Cata Visual (orden al azar)
Apuntes finales…
Hacía tiempo que quería hacer un viaje de mochila, como antaño, que el último había sido en 2008 y me parecía una eternidad. Bueno, lo era.
Viajar (y más de esta manera) me hace sentir viva. Pero no solo eso, sino que, cuando viajo, soy más yo, confío más en mí misma y, por si fuera poco, se me despierta una fe ciega en el Cosmos, en la vida y en que todo saldrá bien. Además, me permite refrescar idiomas, aprender nuevas palabras, impregnarme de cosas nuevas y gente dispar que luego no lo es tanto, que al fin y al cabo, todos somos humanos y todos queremos y necesitamos lo mismo.

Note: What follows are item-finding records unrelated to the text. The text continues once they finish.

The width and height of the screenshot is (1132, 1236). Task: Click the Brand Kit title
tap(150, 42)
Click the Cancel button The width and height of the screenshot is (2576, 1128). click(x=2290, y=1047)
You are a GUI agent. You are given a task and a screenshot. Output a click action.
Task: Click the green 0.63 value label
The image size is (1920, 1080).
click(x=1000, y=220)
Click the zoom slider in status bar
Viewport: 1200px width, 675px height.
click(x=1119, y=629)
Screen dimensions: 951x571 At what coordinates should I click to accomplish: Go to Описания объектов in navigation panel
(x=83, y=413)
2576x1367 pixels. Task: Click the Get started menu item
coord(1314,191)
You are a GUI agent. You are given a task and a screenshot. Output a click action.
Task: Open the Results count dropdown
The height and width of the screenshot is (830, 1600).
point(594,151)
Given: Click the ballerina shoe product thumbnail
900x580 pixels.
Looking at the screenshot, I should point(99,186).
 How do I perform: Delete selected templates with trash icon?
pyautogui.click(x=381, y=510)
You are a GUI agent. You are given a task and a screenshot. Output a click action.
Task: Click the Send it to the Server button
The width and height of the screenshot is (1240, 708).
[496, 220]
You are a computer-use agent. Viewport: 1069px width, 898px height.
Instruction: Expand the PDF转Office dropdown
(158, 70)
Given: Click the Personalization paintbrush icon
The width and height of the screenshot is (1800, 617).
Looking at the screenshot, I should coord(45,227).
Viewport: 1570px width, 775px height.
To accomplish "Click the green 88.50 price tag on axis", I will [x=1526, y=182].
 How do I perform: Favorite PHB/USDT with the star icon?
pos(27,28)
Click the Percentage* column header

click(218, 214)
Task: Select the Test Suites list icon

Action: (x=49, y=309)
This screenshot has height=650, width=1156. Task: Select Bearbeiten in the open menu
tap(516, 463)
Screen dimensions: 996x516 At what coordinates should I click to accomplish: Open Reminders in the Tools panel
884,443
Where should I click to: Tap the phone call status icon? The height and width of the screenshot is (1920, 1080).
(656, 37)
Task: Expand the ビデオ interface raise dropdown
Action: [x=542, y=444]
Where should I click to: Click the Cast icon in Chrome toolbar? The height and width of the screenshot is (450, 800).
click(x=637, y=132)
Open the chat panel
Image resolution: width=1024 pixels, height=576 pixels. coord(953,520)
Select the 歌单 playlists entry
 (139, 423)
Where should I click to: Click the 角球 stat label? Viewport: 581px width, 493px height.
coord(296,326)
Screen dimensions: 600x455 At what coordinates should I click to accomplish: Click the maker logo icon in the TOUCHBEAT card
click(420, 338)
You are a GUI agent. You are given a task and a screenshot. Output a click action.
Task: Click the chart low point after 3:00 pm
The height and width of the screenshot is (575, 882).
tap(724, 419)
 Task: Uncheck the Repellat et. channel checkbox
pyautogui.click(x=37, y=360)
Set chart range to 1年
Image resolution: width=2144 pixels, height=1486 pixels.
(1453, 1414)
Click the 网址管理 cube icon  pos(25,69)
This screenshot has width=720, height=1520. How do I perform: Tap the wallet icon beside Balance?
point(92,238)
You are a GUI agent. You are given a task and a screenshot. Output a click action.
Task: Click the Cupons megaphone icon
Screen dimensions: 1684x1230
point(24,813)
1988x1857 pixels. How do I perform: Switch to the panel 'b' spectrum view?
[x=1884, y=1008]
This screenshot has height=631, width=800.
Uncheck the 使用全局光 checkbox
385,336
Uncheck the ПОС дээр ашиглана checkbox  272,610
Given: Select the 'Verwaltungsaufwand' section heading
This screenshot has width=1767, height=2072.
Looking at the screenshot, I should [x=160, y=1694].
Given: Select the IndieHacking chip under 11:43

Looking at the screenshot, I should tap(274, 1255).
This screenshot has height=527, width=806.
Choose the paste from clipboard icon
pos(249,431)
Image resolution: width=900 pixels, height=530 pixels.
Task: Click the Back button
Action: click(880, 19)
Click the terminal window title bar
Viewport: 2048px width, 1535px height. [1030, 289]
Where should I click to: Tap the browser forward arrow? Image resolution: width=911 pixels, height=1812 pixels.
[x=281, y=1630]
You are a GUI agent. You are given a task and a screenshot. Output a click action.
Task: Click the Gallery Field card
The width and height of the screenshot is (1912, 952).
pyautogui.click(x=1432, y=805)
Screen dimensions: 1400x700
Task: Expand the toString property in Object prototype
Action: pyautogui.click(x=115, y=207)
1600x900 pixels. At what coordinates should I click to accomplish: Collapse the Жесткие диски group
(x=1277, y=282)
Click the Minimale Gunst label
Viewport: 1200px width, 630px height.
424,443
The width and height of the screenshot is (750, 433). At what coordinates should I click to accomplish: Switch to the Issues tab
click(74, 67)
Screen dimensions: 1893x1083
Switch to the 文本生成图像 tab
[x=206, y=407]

Esta escapada no solo ha cumplido expectativas, sino que las ha superado (solo he compartido una parte, pero es que hay mucho más). Lo mejor, como dije al principio, ha sido compartirla con Ramón: nos ha pasado de todo, hemos tenido que adaptarnos y cambiar de planes mil veces, comer picoteando porque no nos daba tiempo, conformarnos con que la cámara hiciera el tonto y no enfocada del todo bien (que no lo hizo desde el primer día, sin avisar) y sobrellevar largas horas de viaje, pero las vivencias positivas han superado, con creces, cualquier imprevisto o momento más feo, que como en la vida, también los ha habido, claro, pero que no ensombrecen estas casi 4 semanas de un viaje maravilloso que forma parte de nosotros y ahora un poco de ti.
A medida que voy avanzando el escrito, voy recordando otras tantas anécdotas. Como, por ejemplo, que cuando llegamos al pueblo remoto, mientras intentaban ayudarnos a averiguar qué casa era la que hospedaba a viajantes como nosotros, nos invitaron a unirnos a la celebración de un funeral, a comer con la familia y aquellos que se habían acercado a darle el último adiós… Y, sí, estuvimos con ellos (y fue un poco surrealista).
Gracias por haberme acompañado en este memorándum. Gracias por inspirarme a hacerlo.